• [Challenge]:
Which lines in the items below contain the string "audio", with case counting? Copy out each of those lines in full.

• [Available records]:
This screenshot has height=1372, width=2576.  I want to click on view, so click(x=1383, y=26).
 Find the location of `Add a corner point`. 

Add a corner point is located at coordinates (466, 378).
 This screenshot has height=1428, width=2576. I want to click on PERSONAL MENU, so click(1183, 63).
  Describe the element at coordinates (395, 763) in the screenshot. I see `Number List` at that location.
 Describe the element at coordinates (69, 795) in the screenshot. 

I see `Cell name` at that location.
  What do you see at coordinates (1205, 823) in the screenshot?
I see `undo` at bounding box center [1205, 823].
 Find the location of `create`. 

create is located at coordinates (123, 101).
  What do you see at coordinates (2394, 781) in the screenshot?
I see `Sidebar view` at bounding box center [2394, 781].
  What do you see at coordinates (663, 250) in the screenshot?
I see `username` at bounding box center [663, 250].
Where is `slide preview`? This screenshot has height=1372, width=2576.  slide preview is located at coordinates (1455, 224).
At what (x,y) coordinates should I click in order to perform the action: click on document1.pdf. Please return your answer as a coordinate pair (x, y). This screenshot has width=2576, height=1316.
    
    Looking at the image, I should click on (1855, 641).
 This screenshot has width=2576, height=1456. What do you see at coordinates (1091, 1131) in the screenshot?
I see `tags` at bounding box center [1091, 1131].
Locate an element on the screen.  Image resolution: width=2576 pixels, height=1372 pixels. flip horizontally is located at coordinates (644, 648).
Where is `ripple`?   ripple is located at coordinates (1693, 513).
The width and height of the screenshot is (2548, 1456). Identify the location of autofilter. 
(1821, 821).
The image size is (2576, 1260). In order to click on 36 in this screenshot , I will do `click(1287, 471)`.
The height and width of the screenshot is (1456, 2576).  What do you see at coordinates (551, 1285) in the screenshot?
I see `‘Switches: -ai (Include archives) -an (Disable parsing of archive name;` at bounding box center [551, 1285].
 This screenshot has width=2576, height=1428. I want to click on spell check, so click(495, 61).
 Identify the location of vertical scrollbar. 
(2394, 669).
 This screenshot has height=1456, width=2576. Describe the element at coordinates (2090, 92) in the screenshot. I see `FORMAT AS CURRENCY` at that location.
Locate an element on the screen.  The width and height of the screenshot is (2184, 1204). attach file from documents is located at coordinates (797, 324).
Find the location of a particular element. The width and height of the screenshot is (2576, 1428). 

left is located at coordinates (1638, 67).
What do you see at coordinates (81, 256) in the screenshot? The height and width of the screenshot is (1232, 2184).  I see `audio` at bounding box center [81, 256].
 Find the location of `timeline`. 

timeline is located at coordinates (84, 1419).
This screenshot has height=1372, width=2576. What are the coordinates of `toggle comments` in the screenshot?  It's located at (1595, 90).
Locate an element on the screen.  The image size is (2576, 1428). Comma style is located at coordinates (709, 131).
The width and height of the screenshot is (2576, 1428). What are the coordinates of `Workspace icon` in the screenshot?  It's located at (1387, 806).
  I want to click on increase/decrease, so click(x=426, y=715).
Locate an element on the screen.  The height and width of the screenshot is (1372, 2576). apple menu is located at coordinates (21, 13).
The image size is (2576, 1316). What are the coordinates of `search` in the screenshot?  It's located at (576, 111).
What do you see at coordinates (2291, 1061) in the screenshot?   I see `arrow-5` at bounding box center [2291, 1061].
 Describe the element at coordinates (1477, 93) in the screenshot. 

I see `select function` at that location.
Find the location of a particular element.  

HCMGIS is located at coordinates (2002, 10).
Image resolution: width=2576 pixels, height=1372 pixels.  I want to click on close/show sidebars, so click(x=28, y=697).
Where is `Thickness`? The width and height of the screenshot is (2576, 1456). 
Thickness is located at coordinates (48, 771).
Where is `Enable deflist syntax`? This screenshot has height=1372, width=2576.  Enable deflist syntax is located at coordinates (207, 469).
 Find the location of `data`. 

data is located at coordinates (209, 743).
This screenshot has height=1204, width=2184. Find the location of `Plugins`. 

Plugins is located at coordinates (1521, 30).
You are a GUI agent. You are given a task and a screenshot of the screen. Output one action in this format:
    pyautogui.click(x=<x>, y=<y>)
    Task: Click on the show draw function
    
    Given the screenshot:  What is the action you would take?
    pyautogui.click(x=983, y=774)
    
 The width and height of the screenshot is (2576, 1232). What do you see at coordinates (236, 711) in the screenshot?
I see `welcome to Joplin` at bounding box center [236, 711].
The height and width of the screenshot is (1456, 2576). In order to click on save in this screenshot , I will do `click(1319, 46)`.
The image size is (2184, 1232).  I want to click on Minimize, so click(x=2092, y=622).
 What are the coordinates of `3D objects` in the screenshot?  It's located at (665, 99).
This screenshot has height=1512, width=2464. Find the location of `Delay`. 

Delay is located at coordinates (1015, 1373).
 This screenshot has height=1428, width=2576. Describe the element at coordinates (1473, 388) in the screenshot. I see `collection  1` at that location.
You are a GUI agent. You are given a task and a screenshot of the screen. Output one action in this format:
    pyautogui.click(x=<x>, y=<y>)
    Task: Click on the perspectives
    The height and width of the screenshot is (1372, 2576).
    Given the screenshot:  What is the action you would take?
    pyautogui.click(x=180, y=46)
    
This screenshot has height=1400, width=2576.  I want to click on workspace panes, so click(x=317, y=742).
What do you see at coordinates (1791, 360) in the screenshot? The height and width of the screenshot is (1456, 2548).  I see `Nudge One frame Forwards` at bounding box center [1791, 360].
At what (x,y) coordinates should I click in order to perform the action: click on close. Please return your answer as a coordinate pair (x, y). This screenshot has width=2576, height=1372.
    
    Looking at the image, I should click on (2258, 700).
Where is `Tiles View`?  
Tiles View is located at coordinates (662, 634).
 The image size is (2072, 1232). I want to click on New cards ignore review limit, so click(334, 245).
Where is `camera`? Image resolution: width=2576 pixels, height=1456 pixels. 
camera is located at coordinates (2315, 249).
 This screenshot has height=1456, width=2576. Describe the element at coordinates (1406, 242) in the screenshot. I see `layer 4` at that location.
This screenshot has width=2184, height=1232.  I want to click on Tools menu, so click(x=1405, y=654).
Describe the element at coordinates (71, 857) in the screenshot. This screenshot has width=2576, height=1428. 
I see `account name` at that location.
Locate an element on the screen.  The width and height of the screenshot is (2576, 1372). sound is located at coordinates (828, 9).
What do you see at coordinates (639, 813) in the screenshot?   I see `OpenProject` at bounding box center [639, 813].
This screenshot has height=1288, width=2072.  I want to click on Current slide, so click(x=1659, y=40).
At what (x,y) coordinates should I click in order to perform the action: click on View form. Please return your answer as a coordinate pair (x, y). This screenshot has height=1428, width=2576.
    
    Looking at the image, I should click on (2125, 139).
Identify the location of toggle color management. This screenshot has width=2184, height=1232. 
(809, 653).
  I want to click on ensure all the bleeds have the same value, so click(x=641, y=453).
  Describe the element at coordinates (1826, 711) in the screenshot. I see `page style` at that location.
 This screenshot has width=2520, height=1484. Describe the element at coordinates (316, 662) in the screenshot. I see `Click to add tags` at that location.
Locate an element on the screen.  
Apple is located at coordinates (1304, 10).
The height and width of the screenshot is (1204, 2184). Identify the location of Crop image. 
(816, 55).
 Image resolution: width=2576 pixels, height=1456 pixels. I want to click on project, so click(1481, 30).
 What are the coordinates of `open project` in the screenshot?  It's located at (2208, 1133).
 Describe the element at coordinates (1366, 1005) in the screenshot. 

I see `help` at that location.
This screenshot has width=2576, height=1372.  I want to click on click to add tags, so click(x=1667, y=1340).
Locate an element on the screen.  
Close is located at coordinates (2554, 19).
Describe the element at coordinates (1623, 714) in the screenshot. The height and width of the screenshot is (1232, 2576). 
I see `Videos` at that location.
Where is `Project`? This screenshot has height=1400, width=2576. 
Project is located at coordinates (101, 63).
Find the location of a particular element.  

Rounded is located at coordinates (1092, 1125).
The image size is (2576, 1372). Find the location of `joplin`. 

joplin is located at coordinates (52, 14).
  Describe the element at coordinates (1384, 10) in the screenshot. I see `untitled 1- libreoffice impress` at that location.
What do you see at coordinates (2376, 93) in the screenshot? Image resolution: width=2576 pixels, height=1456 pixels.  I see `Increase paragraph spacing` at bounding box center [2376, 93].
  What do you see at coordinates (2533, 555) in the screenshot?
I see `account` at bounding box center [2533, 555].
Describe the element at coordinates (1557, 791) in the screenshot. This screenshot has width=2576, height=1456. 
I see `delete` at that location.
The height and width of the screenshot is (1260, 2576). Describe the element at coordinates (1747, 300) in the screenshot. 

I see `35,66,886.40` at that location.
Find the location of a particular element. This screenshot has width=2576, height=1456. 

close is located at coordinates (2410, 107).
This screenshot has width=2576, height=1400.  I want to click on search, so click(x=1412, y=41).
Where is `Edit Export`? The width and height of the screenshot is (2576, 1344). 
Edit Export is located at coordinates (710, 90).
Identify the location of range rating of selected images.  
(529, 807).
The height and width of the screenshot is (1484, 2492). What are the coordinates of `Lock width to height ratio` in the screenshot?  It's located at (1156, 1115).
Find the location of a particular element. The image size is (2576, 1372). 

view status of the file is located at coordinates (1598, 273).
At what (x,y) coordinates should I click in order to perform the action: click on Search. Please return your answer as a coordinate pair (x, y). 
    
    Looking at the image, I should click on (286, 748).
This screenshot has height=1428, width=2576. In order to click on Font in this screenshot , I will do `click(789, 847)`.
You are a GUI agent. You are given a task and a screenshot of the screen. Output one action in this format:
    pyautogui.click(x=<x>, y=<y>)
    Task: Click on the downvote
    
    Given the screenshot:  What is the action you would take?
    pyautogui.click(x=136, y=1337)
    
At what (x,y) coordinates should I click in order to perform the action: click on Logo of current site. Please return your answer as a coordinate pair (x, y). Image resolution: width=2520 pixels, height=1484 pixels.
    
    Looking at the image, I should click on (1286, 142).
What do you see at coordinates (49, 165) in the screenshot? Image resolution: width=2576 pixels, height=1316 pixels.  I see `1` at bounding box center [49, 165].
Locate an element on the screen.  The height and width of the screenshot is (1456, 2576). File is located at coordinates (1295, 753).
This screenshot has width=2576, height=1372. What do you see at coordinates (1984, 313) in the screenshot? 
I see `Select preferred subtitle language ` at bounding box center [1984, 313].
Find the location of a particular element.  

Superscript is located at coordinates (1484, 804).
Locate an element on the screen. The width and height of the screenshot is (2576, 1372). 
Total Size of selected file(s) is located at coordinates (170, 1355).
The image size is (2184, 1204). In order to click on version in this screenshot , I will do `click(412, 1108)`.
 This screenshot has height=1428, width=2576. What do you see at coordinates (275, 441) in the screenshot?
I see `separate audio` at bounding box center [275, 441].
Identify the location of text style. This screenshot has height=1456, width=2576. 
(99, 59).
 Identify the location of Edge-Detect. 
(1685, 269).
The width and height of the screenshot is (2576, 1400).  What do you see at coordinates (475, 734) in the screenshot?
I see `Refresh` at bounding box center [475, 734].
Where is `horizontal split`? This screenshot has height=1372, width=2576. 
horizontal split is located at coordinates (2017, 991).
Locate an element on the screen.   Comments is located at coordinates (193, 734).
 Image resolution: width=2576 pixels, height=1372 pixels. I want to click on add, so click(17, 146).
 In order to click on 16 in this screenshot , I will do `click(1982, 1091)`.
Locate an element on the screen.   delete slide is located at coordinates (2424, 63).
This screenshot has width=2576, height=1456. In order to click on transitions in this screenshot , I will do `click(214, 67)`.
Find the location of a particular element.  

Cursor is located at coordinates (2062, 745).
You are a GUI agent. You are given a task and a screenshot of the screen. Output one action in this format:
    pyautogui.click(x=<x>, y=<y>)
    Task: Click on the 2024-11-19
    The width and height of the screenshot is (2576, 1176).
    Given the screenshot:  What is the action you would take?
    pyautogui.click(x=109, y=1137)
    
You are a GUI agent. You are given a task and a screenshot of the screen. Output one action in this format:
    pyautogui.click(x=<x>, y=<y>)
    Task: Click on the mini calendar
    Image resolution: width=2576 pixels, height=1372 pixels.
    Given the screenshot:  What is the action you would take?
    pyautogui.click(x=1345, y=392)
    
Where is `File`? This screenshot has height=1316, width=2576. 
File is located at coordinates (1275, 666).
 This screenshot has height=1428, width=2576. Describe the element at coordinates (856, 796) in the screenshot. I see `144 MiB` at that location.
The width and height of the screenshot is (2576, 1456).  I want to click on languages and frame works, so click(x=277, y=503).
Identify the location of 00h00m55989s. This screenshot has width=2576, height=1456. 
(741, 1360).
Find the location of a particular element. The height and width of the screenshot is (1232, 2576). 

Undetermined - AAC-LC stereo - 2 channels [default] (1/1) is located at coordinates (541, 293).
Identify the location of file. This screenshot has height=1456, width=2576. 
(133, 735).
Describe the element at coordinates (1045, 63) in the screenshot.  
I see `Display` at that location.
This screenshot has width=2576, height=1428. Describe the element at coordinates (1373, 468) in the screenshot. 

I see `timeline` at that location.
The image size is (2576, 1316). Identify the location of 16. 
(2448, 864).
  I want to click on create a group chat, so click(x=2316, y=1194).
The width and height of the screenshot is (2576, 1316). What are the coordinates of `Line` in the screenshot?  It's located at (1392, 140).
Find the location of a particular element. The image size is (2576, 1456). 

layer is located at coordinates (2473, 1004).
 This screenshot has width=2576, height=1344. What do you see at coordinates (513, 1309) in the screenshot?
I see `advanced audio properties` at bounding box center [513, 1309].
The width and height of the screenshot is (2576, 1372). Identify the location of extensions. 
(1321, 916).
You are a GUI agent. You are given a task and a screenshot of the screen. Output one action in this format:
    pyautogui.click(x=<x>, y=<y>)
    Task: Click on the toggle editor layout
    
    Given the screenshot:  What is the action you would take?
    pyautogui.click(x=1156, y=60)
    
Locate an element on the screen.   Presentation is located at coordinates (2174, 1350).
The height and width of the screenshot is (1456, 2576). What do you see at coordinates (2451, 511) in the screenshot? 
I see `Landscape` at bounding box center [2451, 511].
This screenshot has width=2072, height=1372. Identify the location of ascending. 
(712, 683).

• [Response to this exercise]:
What do you see at coordinates (81, 256) in the screenshot? The height and width of the screenshot is (1232, 2184).  I see `audio` at bounding box center [81, 256].
I see `separate audio` at bounding box center [275, 441].
I see `advanced audio properties` at bounding box center [513, 1309].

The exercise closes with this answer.